Records of locating words and elements
— BEGIN —

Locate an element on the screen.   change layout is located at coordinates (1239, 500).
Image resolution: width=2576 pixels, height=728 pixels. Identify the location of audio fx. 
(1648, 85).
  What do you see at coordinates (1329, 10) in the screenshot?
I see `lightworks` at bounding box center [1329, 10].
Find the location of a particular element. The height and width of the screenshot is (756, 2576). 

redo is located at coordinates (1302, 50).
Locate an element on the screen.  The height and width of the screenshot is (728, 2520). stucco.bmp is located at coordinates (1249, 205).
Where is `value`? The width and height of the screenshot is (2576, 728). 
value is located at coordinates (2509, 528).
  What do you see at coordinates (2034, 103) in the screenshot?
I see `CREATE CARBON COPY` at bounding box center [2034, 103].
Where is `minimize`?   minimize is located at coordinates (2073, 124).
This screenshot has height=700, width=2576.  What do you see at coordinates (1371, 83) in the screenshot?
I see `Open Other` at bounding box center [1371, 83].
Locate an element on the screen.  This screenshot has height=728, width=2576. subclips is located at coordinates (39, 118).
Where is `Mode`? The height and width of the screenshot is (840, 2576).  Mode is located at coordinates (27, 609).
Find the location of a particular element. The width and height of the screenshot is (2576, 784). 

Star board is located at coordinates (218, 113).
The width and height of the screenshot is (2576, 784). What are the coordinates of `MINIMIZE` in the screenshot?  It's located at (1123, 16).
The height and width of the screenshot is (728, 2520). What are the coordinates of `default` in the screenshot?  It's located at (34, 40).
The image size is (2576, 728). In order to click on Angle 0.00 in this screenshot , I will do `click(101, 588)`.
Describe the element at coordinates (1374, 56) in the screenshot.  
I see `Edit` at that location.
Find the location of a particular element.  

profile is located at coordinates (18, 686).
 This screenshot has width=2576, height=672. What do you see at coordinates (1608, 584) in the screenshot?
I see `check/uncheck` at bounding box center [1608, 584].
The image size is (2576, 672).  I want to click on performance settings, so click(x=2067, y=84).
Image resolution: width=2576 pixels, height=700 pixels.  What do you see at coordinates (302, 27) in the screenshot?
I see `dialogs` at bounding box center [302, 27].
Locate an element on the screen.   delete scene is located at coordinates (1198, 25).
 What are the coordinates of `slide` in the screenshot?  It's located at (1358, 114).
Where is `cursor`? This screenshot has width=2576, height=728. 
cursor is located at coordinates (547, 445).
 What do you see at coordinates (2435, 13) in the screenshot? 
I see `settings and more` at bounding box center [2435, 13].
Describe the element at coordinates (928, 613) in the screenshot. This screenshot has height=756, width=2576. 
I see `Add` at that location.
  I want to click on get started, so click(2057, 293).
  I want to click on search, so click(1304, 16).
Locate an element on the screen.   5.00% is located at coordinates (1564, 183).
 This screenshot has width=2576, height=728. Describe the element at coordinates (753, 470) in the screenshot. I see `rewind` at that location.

— END —

* Exercise brief *
Arrange the lines of every entry above as a JSON list of strings, with one string per line and no strings for blank lines.

* Result *
[
  "Locate an element on the screen.   change layout is located at coordinates (1239, 500).",
  "Image resolution: width=2576 pixels, height=728 pixels. Identify the location of audio fx. ",
  "(1648, 85).",
  "  What do you see at coordinates (1329, 10) in the screenshot?",
  "I see `lightworks` at bounding box center [1329, 10].",
  "Find the location of a particular element. The height and width of the screenshot is (756, 2576). ",
  "redo is located at coordinates (1302, 50).",
  "Locate an element on the screen.  The height and width of the screenshot is (728, 2520). stucco.bmp is located at coordinates (1249, 205).",
  "Where is `value`? The width and height of the screenshot is (2576, 728). ",
  "value is located at coordinates (2509, 528).",
  "  What do you see at coordinates (2034, 103) in the screenshot?",
  "I see `CREATE CARBON COPY` at bounding box center [2034, 103].",
  "Where is `minimize`?   minimize is located at coordinates (2073, 124).",
  "This screenshot has height=700, width=2576.  What do you see at coordinates (1371, 83) in the screenshot?",
  "I see `Open Other` at bounding box center [1371, 83].",
  "Locate an element on the screen.  This screenshot has height=728, width=2576. subclips is located at coordinates (39, 118).",
  "Where is `Mode`? The height and width of the screenshot is (840, 2576).  Mode is located at coordinates (27, 609).",
  "Find the location of a particular element. The width and height of the screenshot is (2576, 784). ",
  "Star board is located at coordinates (218, 113).",
  "The width and height of the screenshot is (2576, 784). What are the coordinates of `MINIMIZE` in the screenshot?  It's located at (1123, 16).",
  "The height and width of the screenshot is (728, 2520). What are the coordinates of `default` in the screenshot?  It's located at (34, 40).",
  "The image size is (2576, 728). In order to click on Angle 0.00 in this screenshot , I will do `click(101, 588)`.",
  "Describe the element at coordinates (1374, 56) in the screenshot.  ",
  "I see `Edit` at that location.",
  "Find the location of a particular element.  ",
  "profile is located at coordinates (18, 686).",
  " This screenshot has width=2576, height=672. What do you see at coordinates (1608, 584) in the screenshot?",
  "I see `check/uncheck` at bounding box center [1608, 584].",
  "The image size is (2576, 672).  I want to click on performance settings, so click(x=2067, y=84).",
  "Image resolution: width=2576 pixels, height=700 pixels.  What do you see at coordinates (302, 27) in the screenshot?",
  "I see `dialogs` at bounding box center [302, 27].",
  "Locate an element on the screen.   delete scene is located at coordinates (1198, 25).",
  " What are the coordinates of `slide` in the screenshot?  It's located at (1358, 114).",
  "Where is `cursor`? This screenshot has width=2576, height=728. ",
  "cursor is located at coordinates (547, 445).",
  " What do you see at coordinates (2435, 13) in the screenshot? ",
  "I see `settings and more` at bounding box center [2435, 13].",
  "Describe the element at coordinates (928, 613) in the screenshot. This screenshot has height=756, width=2576. ",
  "I see `Add` at that location.",
  "  I want to click on get started, so click(2057, 293).",
  "  I want to click on search, so click(1304, 16).",
  "Locate an element on the screen.   5.00% is located at coordinates (1564, 183).",
  " This screenshot has width=2576, height=728. Describe the element at coordinates (753, 470) in the screenshot. I see `rewind` at that location."
]